Spaceflight itself is an obvious but underused resource for conducting research on psychological and social adjustment to space. For some questions, such as the prolonged effects of O-g, space is the only appropriate environment; for others, it is simply the preferred environment. In either case, it should not be overlooked. The development of a space laboratory or a space station would present the opportunity to observe "breakoff" or other transcendent experiences. The inclusion of payload specialists from the European Space Agency could provide useful material on mixed crews. James Beggs, the NASA Administrator, has announced intentions to fly private citizens aboard the Space Shuttle (NASA Activities, 13(10), Oct. 1982). This decision could open up a number of research opportunities; for example, a chance to examine the responses to weightlessness of individuals who are of average physical condition, and to explore social questions such as the acceptance of members who are not part of the traditional group.
 Methods and Approaches
Concentrating on applied research means that researchers must contend with the difficulties and limitations of field research as described in our opening chapter. Along with identifying and developing opportunities in which useful parallels to space exist, researchers must also identify and develop appropriate methods and approaches. This may mean abandoning an experimental approach in favor of a quasi-experimental or even a nonexperimental orientation. Although some situations may provide an opportunity for simulated pre- and post- mission testing, others may require that the researcher rely on post facto or survey research techniques. A researcher should also consider the practicality of unobtrusive measures such as remote surveillance, or of participant observation, or even such unconventional approaches as role-playing.
For one interested in advancing the understanding of space, the important factor is to determine where and how information can be gathered. We believe that there are certain factors that will aid this process. The first is simply to think in terms of space questions. As alluded to above, many projects and institutional arrangements offer an opportunity to examine issues relevant to space; the opportunities suggested here are only a sampling of those that will occur to a watchful observer. An attitude of thinking in terms of the conditions of spaceflight can convert many environments into environments suitable for human spaceflight-related research.

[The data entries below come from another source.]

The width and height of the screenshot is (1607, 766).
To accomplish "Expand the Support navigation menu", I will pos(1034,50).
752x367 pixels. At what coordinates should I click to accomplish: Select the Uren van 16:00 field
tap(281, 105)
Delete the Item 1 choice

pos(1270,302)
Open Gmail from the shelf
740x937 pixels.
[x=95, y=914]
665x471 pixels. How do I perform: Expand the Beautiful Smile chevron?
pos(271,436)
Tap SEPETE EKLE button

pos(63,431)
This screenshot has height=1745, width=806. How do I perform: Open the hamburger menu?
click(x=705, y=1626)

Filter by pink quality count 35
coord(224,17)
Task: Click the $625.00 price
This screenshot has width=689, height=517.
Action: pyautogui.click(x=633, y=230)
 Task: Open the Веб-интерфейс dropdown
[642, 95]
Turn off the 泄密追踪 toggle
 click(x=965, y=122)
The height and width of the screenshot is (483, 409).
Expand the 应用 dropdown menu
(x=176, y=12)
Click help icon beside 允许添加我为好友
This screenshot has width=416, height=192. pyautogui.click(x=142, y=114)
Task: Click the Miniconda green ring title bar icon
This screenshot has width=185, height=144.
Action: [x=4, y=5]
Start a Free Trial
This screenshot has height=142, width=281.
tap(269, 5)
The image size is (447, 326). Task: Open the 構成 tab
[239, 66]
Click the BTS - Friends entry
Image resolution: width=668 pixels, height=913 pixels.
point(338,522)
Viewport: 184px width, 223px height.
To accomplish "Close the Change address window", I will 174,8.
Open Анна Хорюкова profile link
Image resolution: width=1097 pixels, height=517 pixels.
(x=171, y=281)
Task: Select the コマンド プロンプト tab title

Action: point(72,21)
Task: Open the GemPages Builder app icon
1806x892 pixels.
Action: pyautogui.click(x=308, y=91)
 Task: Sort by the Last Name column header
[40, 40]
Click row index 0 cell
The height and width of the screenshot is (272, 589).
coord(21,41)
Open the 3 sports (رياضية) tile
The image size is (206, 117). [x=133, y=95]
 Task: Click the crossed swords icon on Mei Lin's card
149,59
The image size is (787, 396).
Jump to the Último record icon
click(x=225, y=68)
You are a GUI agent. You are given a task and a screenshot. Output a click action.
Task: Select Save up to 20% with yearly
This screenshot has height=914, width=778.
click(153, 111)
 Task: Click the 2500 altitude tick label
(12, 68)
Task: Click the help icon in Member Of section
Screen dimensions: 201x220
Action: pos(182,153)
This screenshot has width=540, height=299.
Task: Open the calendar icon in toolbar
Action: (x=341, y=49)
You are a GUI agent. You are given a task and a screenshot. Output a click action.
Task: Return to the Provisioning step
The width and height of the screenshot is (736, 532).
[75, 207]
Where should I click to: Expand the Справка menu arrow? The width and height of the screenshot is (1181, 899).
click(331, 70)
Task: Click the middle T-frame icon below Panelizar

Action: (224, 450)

Another factor involves looking for opportunities to "piggyback," or tag along, on ongoing programs. Some research, such as fear reactions, can, for ethical reasons, be done only by piggybacking on existing programs. But piggybacking has practical advantages, even when it is not essential. Most of the opportunities, such as those listed above, are conducted for purposes of their own-either in the public interest or to satisfy some private commercial endeavor. By piggybacking on such activities, needed space research can be done for a small fraction of the cost otherwise required.
Finally, research needs should be combined whenever possible. Again, the essential ingredient is to think in terms of human needs in spaceflight, rather than limiting one's view to narrow research interests. By attempting to include others whose research could proceed in parallel with one's own, a greater net benefit could be gained from the ongoing activity.